AFP BANGUI, le 12 juillet 2004.

La Centrafrique s'attaque au fléau des mortalités maternelle et juvénile

 

BANGUI, 12 juil (AFP) - 12h24 - Le gouvernement centrafricain et les bailleurs de fonds ont décidé de s'attaquer au cours des dix ans à venir à la mortalité très élevée des femmes enceintes, des enfants et des nourrissons, principalement due à un manque d'infrastructures et de personnel médical.

Un plan en ce sens a été lancé dimanche à Bangui, à l'occasion de la Journée mondiale de la population, avec le concours de l'Organisation mondiale de la santé (OMS), du Fonds des Nations unies pour la population (FNUAP) et du Fonds des Nations unies pour l'enfance (Unicef).

Objectif avoué: réduire de 75%, d'ici 2015, le taux de mortalité maternelle (décès de la mère imputable à la grossesse ou survenant au cours ou des suites de l'accouchement) et de 65% celui de la mortalité infanto-juvénile, en particulier les décès des nouveaux-nés.

"En RCA (République centrafricaine), la santé de la mère et de l'enfant de moins de 5 ans) demeure un problème", "et il est inacceptable d'assister à autant de décès causés par l'événement heureux en principe qu'est la naissance d'un enfant", souligne le gouvernement en préface de ce plan.

Car les chiffres, terribles, sont en constante progression ces dernières années. Selon les dernières statistiques officielles disponibles, le taux de mortalité maternelle est passé de 683 décès pour 100.000 naissances vivantes en 1988, à 948 décès en 1995.

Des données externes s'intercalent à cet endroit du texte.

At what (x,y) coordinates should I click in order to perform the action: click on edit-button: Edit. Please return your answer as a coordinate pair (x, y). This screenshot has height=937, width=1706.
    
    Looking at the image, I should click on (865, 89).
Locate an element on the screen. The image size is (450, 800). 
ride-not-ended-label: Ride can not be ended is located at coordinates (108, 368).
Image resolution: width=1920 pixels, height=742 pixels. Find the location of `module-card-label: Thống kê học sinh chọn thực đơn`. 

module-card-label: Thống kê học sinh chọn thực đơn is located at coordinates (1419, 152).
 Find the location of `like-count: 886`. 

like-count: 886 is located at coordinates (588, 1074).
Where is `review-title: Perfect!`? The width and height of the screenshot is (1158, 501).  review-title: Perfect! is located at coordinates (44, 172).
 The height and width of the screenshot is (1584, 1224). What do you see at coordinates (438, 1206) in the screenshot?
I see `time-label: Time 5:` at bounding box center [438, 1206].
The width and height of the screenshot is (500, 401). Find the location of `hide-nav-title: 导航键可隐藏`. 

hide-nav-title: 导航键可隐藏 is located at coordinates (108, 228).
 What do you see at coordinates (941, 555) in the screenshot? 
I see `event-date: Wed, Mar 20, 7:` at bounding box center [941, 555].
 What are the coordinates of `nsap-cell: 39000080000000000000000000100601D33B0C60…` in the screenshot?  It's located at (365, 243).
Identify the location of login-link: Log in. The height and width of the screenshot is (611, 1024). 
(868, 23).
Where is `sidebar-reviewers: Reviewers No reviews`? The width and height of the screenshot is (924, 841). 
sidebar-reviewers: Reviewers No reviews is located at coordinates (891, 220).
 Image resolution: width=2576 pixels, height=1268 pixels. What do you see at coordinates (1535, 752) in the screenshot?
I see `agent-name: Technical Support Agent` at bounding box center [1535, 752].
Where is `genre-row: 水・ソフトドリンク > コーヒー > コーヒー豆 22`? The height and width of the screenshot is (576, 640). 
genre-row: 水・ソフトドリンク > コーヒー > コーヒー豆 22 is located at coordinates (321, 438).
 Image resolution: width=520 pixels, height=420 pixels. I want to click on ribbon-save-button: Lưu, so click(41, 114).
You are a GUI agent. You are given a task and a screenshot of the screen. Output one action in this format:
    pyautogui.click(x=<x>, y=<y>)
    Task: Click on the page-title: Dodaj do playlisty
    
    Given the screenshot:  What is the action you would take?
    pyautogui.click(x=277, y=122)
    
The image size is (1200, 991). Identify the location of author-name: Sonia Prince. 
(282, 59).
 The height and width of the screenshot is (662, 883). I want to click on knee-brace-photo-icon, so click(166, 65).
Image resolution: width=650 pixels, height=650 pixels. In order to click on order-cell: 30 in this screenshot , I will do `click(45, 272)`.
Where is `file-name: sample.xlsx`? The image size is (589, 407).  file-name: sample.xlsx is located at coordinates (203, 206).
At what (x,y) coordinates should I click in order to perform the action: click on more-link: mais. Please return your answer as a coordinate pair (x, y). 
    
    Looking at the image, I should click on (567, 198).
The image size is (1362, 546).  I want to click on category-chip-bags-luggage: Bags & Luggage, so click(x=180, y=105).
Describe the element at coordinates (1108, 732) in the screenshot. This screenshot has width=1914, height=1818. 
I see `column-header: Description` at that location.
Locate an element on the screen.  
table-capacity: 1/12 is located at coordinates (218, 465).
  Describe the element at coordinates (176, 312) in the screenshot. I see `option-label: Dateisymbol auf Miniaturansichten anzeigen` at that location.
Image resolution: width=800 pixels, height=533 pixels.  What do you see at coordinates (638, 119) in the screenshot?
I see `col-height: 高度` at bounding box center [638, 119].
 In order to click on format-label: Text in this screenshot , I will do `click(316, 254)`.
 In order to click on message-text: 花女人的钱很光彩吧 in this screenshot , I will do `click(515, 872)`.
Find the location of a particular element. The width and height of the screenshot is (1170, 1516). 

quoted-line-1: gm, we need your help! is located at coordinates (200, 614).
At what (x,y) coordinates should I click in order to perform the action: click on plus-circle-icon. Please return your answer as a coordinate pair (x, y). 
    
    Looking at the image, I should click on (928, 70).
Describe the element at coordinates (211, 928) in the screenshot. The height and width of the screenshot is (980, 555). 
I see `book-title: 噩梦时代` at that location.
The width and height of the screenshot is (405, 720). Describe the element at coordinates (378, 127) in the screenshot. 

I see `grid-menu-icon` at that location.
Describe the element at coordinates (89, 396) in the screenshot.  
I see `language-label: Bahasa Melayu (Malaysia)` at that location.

Le taux de mortalité infantile est lui passé de 97 décès pour 1.000 naissance vivantes en 1994/95, à 103,6 en 2000.

Concrètement, plus d'un enfant sur dix né vivant en Centrafrique décède avant d'avoir atteint l'âge de 5 ans!

Presque 5% des nouveaux-nés décèdent dans le mois suivant leur naissance. Le taux de mortalité néo-natale (décès des nouveaux nés âgés de 0 à 28 jours) s'établit à 47,7 décès pour 1.000 naissances vivantes.

Ce chiffre ne représente que les décès enregistrés dans les cliniques, hôpitaux ou dispensaires, aucune statistique n'étant disponible pour les nombreux accouchements hors établissements...

Chaque jour en Centrafrique, 17 nouveaux-nés de moins de 28 jours et 4 femmes décèdent des suites de complications liées à la grossesse ou à l'accouchement, tel est le froid résumé des statistiques,.

Et pourtant, "les causes directes ainsi que les facteurs de la mortalité maternelle et néo-natale sont bien connus et scientifiquement documentés. De même que les solutions pour réduire cette mortalité maternelle et néo-natale existent, sont connues, bien documentées et applicables dans des pays comme la RCA", souligne le gouvernement centrafricain.

Parmi ces "causes et facteurs" figurent notamment le nombre insuffisant de structures sanitaires et de personnels qualifiés.

Le plan prévoit donc d'augmenter le nombre des services sanitaires de qualité et d'en faciliter l'accès aux femmes et aux enfants en zone rurale, ainsi que la mise en place d'une politique de santé maternelle, néo-natale et infantile.

On compte, en Centrafrique, une structure sanitaire pour 6.000 habitants, et un lit pour 1.095 habitants.

Une situation particulièrement catastrophique dans l'intérieur du pays. Seulement 17% des médecins et 10% des sages-femmes exercent ainsi hors de Bangui, alors que 60% de la population vit hors de la capitale.

Le déséquilibre en personnels est encore aggravé par les multiples crises politico-militaires qui ont secoué la Centrafrique ces dernières années.